В начале нашей беседы девушка показалась озабоченной, застывшей, подавленной каким-то посторонним сюжетом. В ситуации перекрестных конкурсов и отборов победительниц непрерывно судят, у них и возникает психология благородных подсудимых, которых еще могут взять на поруки дилеры, работорговцы и модельеры. Поскольку я обещал сделать с ней только несколько любительских снимков, я не представлял сенсации для ее дальнейшей биографии, и это устраивало нас обоих. А когда я заметил, что она хочет о чем-то поговорить, я свернул на фотографию.

Я занимался чуть-чуть фотографией из денег и несерьезно, когда было немыслимо появляться в журналах литературных. Однажды на Каменном мосту, болтаясь без дела с друзьями, я обнаружил определенную точку и с тех пор расставлял группы туристов перед «трояком», т. е. на той небольшой площадке в первой трети моста, если идти от Замоскворечья, откуда открывается панорама, воспроизведенная неизвестным мне дизайнером на советской трехрублевой купюре. Это совсем узкая территория на мосту: чуть сдвинешься и — вышел из трояка, вернешься на место — снова попадаешь словно в реальный денежный мешок. Карточки выходили со стебом. Туристы не подразумевали, какой забавный план у них за спиной, а я развлекался.

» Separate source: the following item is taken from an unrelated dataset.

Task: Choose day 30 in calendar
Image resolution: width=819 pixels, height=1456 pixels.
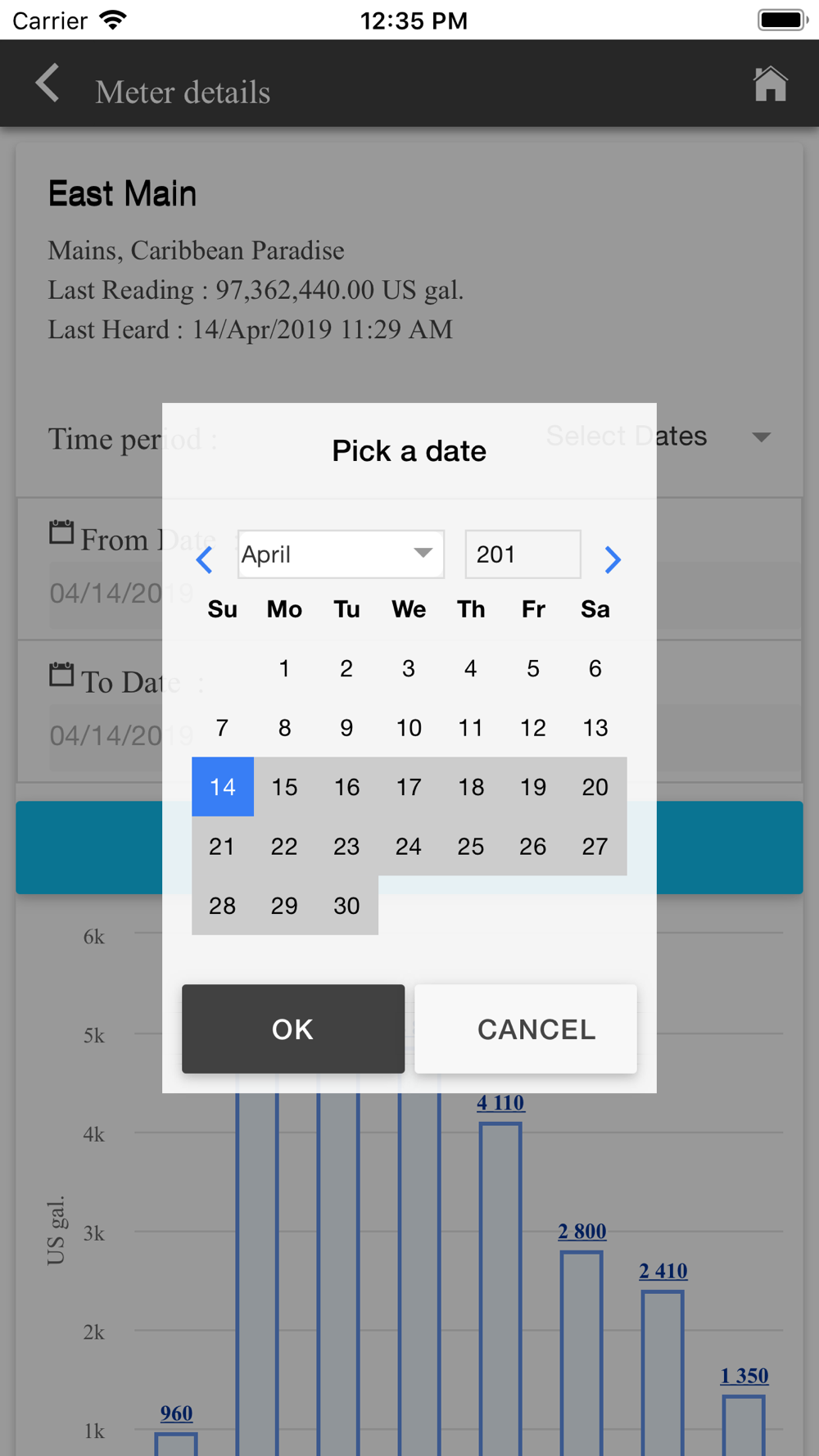Action: (346, 906)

Что нужно, чтобы превратиться в мисс-фото? Есть свежую зелень с рынка, но еще важно найти в себе дар прикосновения к фотопленке чуть ли не в физическом смысле, чувствовать распределение света всем телом: опытные модели осваивают световую среду самостоятельно, их почти не нужно «ставить», они угадывают выгодную светотень без указки. Нужно впитывать серебро фотопленки, переносить его на себя, а потом фотографировать собой всю страну, научая видеть других через себя. Население влюбляется в свое отражение (которое подменяется мисс-фото), нарциссирует, разглядывает веками свой мгновенный портрет, снятый, как писал поэт, через зрачок чорта.

Современная фотокамера — это ладно организованный, уменьшенный в размерах театр, по-античному демократичный, относительно доступный. Итак, модель, «въезжая» в поле видоискателя, попадает на сцену как таковую. И дальше образность сценического устройства театра почти совпадает с рабочими возможностями объектива. Силы света и тьмы регулируются, смешиваясь и дозируясь поворотом кольца диафрагмы. Пространственные координаты меняются вглубь, но можно и вширь — удлиняя угол зрения зумом или растаращивая его по горизонтали широкоуголкой.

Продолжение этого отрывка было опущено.